Il confronto con gli esperti ha evidenziato l’eterogeneità del fenomeno e la diversa natura dei soggetti implicati. Dai pastori interessati al rinnovo dei pascoli ai cercatori di asparagi, dai piromani veri e propri (persone disturbate che si eccitano alla vista del fuoco) agli incendiari per profitto, quelli che sperano in una futura declassificazione dei loro terreni (es. da boschi, intoccabili per dieci anni, a pascolo o pascolo erborato) o progettano speculazioni edilizie. La particolare complessità del fenomeno rende più difficile individuare gli interventi di prevenzione più efficaci.
“Le forze antincendio che hanno preso parte all’incontro – sostiene l’Assessore alle Politiche Ambientali Maria Rita Manzo – hanno condiviso la gravità del problema, dando ampie garanzie sull’attenzione che gli viene dedicato, sia in termini di uomini che di mezzi impiegati. Da parte di tutti è emersa la volontà di migliorare il coordinamento tra gli enti, fermo restando che sul campo sono già attualmente dispiegate tutte le risorse disponibili. Un ulteriore potenziamento verrà nei prossimi giorni dalla Protezione Civile. Per il resto, lo sforzo è già massimo. Chiusa l’emergenza, si dovrà lavorare sulla prevenzione”.

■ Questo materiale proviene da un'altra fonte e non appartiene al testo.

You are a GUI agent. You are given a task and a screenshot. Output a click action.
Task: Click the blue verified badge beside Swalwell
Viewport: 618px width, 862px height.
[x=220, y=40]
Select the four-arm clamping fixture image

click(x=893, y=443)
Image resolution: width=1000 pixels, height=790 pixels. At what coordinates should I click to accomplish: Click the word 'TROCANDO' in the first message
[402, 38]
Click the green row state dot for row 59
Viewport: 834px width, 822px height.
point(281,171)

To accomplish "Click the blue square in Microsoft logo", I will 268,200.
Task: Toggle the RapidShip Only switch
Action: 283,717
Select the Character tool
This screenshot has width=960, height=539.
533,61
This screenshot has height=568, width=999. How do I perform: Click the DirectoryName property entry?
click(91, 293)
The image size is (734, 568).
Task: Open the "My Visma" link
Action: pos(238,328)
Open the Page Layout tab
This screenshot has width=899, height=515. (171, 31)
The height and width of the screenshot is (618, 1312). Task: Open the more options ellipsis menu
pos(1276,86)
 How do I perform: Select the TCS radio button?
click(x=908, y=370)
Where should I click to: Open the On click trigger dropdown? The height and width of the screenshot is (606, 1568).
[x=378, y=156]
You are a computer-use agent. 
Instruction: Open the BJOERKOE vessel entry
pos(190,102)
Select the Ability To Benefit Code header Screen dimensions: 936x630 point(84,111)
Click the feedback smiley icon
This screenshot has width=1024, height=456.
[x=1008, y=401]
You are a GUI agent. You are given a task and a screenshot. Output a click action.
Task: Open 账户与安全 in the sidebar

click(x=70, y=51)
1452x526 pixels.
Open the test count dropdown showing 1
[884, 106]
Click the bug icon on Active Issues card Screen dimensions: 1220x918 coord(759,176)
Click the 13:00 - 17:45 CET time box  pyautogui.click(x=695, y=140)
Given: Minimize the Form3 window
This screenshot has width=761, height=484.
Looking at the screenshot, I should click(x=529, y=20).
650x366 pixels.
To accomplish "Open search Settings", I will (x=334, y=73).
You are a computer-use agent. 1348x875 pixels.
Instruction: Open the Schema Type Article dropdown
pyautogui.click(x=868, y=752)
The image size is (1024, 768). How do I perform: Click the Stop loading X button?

“In quest’ottica – rende noto il primo cittadino di Formia Sandro Bartolomeo -, si è iniziato a discutere dell’idea di istituire dei punti di avvistamento per il controllo del territorio montano. Uno strumento utilissimo per il monitoraggio del patrimonio boschivo e deterrente importante per tutti i possibili attori di questo scientifico disastro che ciclicamente si consuma a danno delle nostre montagne e del nostro patrimonio boschivo. Nei prossimi giorni contatteremo Enti e associazioni per trovare le risorse da destinare a questa attività che sarà coordinata dalla nostra Protezione Civile. Siamo sotto aggressione – conclude -, non possiamo che rispondere con forza”.